Directions for this task:
Which lines run from the one containing "Screen dimensions: 1240x400" through the end of the data? Write them out exactly, with the pictures left out.

Data provided:
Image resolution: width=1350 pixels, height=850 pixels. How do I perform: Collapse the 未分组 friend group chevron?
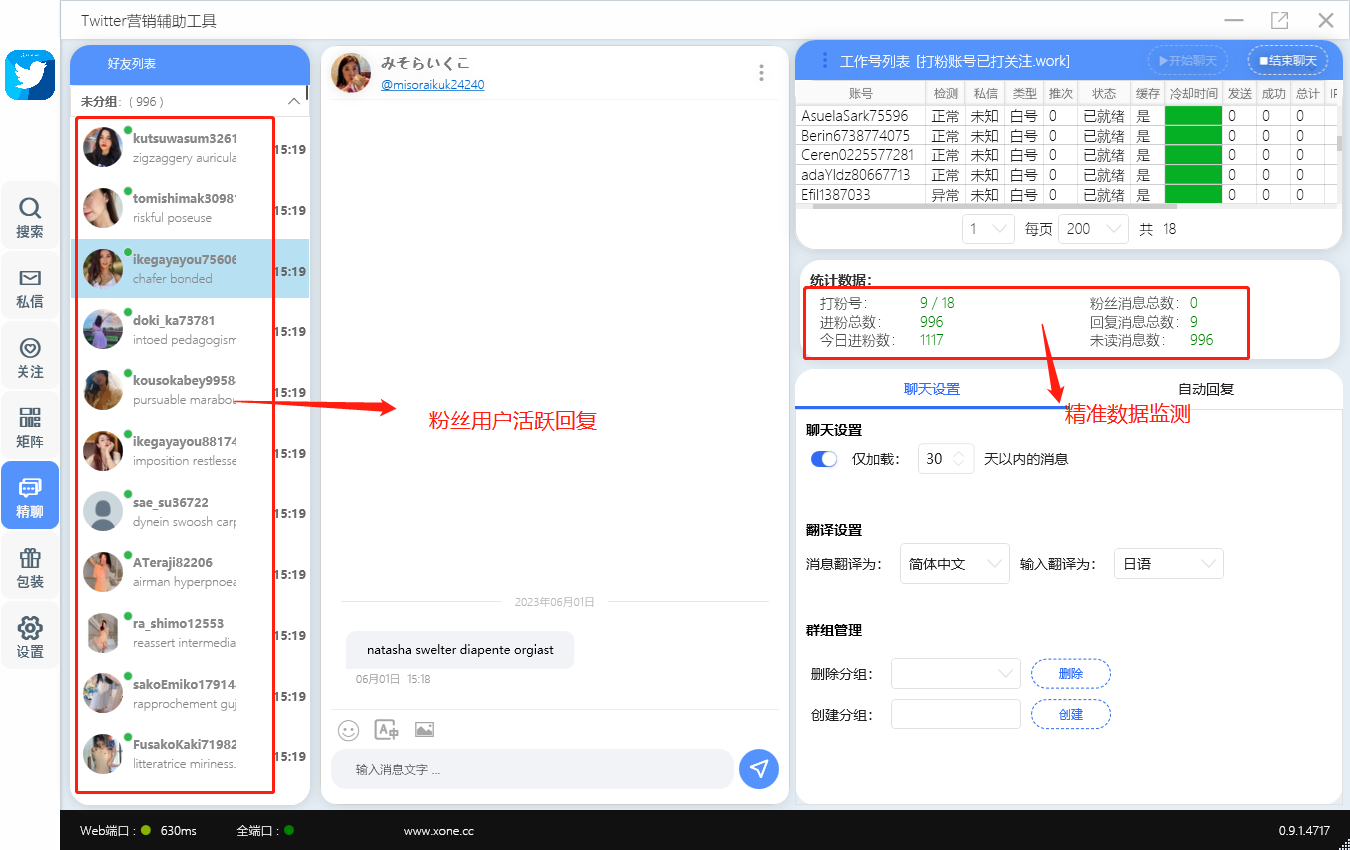pyautogui.click(x=294, y=101)
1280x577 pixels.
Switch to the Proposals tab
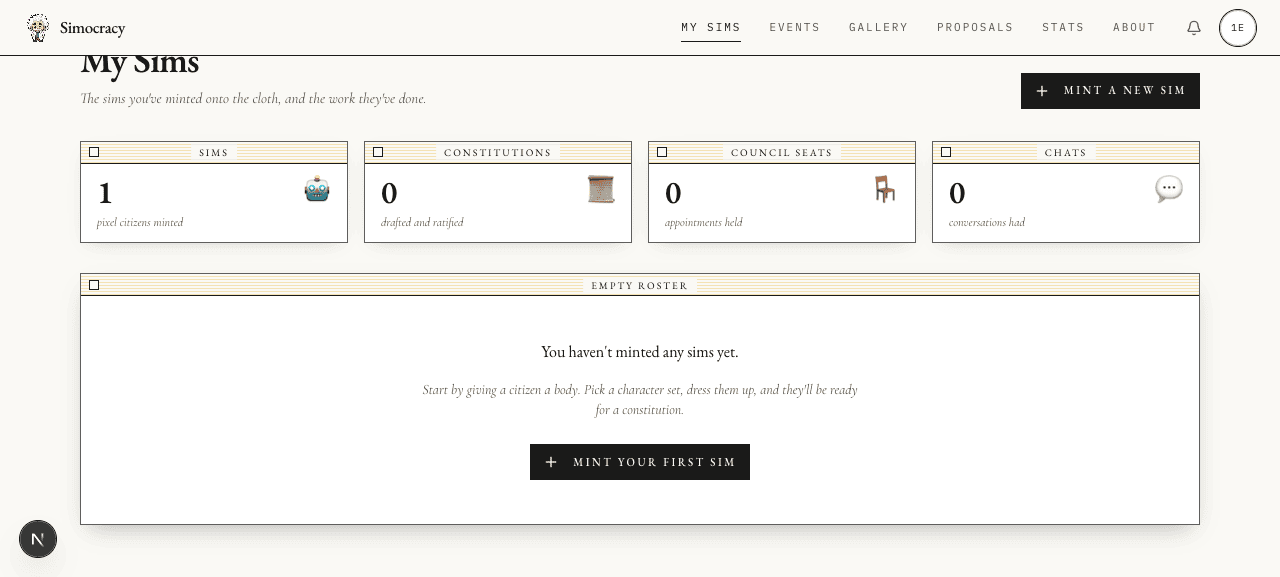[975, 28]
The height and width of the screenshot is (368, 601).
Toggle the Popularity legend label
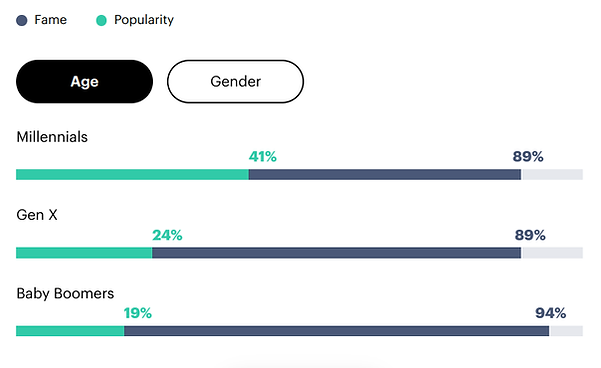(144, 20)
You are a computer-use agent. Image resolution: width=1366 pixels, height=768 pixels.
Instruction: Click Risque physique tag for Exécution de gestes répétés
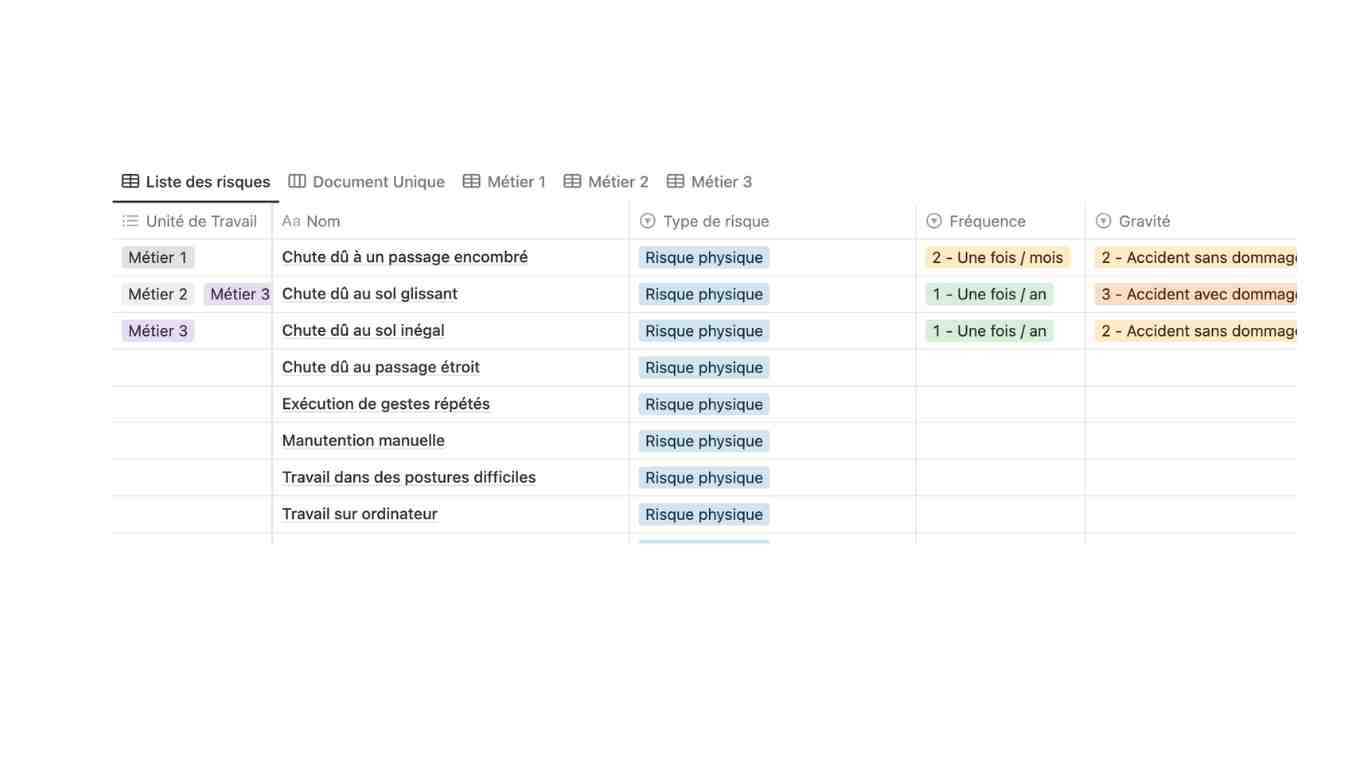click(x=704, y=404)
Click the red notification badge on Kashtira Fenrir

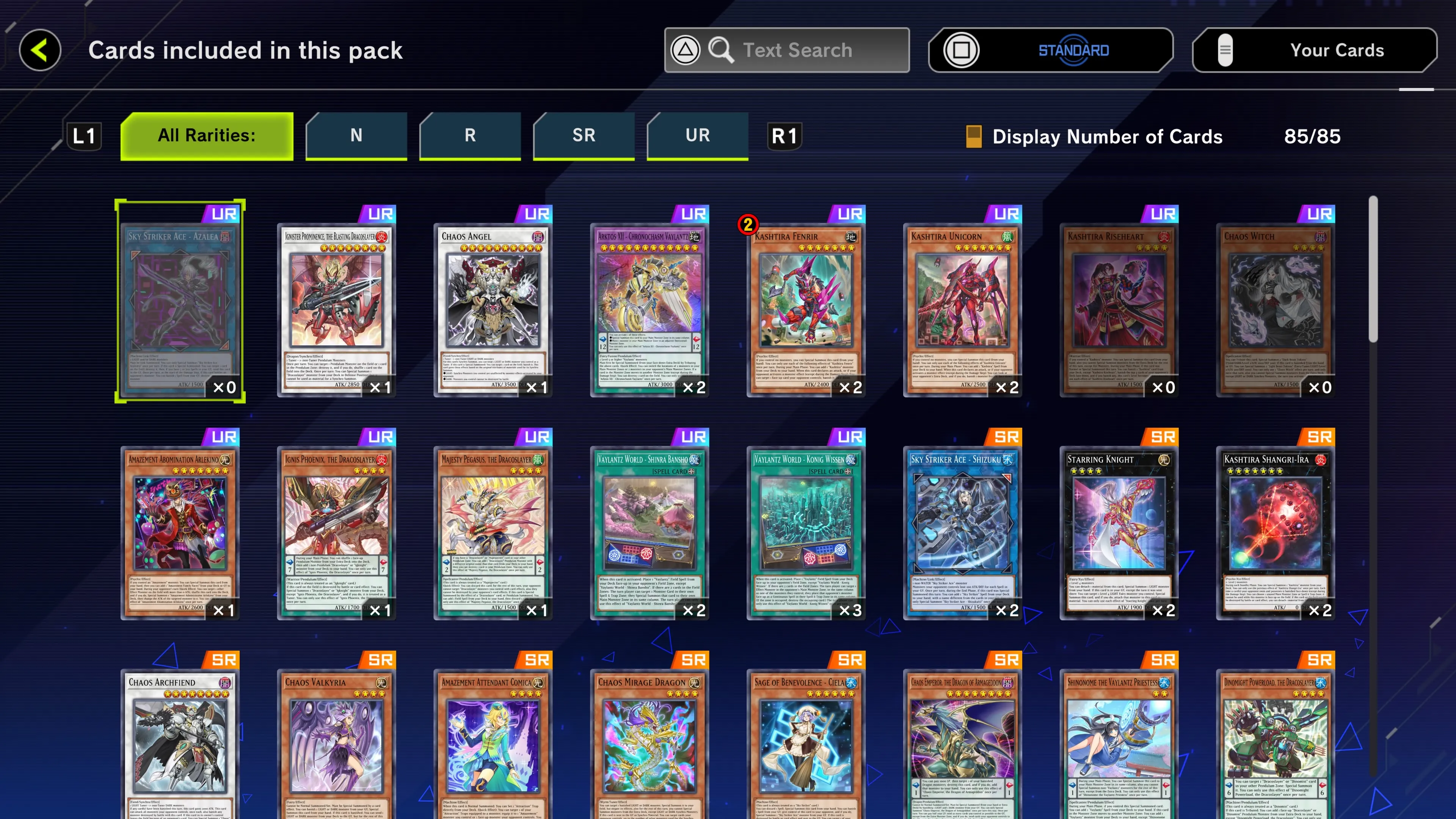(748, 224)
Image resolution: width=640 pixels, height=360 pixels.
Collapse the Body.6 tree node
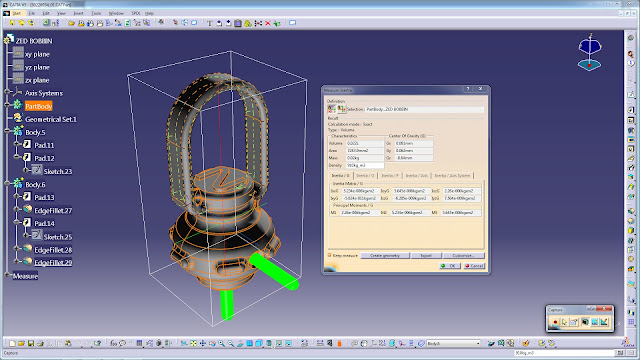[7, 184]
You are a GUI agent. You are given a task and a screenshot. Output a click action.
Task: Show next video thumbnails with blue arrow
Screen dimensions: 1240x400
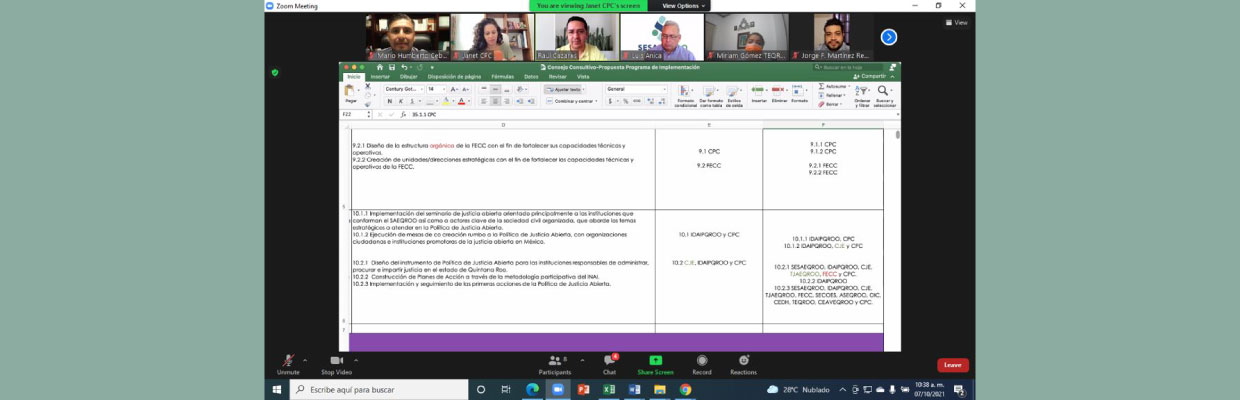click(888, 37)
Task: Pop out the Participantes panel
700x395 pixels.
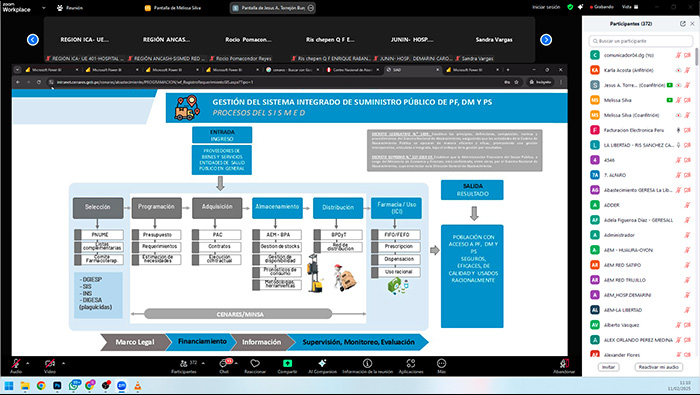Action: click(683, 24)
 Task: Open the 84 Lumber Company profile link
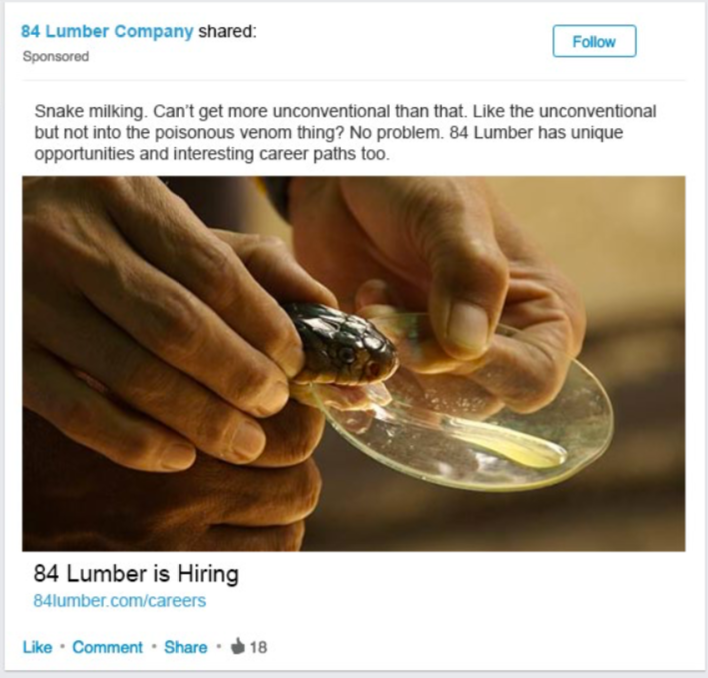point(107,31)
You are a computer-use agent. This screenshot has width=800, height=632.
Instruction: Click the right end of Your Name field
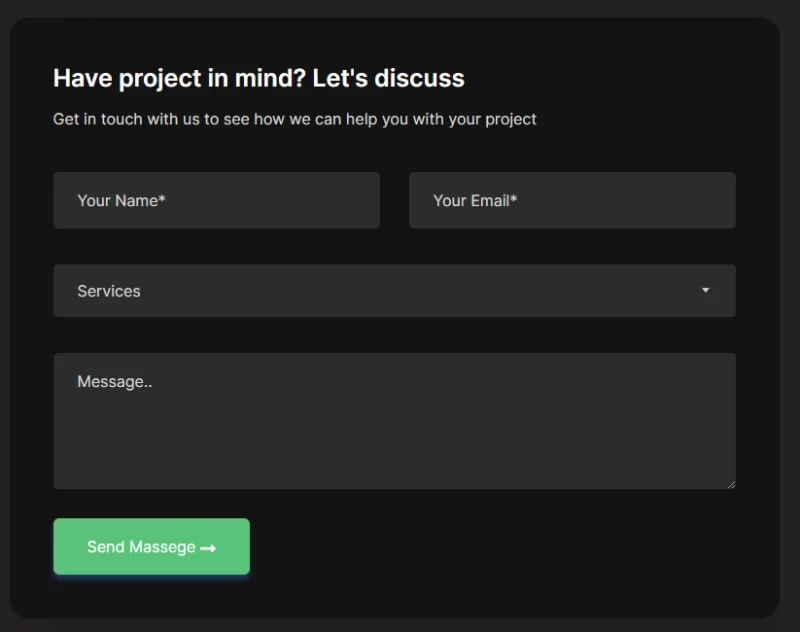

Reply to the exercise:
Screen dimensions: 1240x400
click(888, 37)
Task: Pop out the Participantes panel
700x395 pixels.
Action: click(683, 24)
 Task: Open the 84 Lumber Company profile link
point(107,31)
You are a computer-use agent. This screenshot has width=800, height=632.
Instruction: Click the right end of Your Name field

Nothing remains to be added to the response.